GIVEN DATA: Begin
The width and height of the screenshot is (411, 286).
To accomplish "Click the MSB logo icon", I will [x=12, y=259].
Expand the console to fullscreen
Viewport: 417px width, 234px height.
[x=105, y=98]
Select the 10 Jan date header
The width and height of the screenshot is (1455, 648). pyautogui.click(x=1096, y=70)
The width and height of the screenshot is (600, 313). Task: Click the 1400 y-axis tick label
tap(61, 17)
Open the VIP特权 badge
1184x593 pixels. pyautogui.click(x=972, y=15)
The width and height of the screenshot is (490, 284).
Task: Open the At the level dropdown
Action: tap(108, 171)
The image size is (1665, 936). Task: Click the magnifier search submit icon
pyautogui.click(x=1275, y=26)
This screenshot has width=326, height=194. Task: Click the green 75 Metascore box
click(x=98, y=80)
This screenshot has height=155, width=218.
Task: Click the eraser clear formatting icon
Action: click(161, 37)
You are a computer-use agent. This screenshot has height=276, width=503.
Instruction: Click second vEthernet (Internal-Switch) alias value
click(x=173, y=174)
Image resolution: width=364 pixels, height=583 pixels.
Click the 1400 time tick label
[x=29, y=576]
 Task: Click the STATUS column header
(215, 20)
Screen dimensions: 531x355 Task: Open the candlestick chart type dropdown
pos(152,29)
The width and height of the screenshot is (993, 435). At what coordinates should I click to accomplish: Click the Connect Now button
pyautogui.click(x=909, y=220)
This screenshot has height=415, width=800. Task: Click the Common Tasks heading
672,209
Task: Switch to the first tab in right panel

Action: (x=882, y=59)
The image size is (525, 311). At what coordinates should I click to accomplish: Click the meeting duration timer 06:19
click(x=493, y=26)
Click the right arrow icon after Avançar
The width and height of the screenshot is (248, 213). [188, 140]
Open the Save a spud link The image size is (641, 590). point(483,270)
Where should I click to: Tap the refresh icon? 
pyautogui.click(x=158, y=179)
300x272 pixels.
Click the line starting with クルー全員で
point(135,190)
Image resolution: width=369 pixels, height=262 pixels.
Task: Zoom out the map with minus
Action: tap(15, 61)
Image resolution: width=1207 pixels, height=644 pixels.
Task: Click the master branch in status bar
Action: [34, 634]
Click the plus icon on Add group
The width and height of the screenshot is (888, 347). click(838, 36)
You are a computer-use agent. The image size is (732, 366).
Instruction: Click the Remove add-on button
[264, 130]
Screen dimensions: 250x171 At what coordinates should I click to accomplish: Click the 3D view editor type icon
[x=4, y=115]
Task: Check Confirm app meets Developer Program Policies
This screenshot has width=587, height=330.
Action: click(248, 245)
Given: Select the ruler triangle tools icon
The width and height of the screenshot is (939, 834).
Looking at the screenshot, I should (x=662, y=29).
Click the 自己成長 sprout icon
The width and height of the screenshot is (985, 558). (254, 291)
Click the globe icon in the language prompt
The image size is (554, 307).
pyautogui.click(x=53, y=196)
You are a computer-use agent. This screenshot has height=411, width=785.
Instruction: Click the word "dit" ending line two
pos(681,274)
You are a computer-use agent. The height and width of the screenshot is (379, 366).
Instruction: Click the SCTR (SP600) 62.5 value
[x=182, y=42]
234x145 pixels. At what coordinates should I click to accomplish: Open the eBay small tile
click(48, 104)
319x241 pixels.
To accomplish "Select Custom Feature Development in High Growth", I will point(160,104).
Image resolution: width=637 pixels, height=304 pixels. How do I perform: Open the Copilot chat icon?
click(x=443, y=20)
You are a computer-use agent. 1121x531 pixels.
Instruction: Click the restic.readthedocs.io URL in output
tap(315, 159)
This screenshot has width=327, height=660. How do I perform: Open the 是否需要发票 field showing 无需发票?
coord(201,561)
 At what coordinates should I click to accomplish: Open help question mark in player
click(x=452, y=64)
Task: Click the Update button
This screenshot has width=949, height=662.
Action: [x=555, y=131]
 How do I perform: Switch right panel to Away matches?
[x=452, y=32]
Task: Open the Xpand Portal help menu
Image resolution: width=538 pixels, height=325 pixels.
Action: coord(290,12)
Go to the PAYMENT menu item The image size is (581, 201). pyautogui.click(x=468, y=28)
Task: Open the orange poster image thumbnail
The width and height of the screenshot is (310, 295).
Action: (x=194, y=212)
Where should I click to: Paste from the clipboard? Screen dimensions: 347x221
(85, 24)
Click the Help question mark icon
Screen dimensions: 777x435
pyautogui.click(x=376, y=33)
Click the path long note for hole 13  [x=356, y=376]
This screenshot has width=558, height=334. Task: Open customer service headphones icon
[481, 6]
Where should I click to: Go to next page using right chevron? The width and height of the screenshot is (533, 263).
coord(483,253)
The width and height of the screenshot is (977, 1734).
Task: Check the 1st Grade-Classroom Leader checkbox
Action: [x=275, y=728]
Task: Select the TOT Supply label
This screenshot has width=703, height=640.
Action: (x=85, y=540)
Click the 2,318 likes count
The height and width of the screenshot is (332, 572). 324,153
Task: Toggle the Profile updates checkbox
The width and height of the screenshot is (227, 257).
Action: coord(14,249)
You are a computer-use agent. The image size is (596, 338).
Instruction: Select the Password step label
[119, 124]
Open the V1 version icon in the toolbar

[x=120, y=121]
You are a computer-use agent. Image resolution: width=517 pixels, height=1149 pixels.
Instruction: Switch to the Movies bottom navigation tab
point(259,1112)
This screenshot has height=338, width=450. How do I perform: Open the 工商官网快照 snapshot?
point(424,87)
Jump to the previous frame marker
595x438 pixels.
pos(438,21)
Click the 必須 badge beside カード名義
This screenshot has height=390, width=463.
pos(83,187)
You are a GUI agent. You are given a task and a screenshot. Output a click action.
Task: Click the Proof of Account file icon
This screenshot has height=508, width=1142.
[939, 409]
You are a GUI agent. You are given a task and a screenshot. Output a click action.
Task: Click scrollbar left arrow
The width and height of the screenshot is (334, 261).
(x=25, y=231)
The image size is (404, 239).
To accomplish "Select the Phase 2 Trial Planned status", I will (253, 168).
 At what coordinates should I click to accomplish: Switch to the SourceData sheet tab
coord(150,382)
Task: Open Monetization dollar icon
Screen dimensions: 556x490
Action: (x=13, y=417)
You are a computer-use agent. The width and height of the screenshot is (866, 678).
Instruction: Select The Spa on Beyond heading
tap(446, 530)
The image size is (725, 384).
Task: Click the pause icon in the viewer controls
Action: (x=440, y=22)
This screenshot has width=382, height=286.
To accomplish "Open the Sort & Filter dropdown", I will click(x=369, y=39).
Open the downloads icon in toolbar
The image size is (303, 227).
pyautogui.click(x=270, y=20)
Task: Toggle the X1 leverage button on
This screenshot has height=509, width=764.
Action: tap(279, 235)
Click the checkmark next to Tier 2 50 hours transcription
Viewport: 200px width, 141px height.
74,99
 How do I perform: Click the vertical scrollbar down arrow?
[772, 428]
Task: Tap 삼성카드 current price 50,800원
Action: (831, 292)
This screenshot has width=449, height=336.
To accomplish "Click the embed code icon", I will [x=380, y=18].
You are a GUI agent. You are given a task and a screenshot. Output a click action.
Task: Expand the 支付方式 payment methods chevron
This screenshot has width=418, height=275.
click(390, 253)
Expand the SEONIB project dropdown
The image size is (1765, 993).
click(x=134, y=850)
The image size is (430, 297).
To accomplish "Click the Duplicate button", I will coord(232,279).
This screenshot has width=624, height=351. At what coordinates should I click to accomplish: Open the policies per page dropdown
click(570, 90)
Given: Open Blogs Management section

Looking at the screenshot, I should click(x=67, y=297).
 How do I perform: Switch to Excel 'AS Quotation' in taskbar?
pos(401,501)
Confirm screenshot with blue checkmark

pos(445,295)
GIVEN DATA: End
▸ **AIM OF THE EXERCISE**:
Copy each line from the data that features the string "Toggle".

▸ **SOLUTION**:
Task: Toggle the Profile updates checkbox
Task: Toggle the X1 leverage button on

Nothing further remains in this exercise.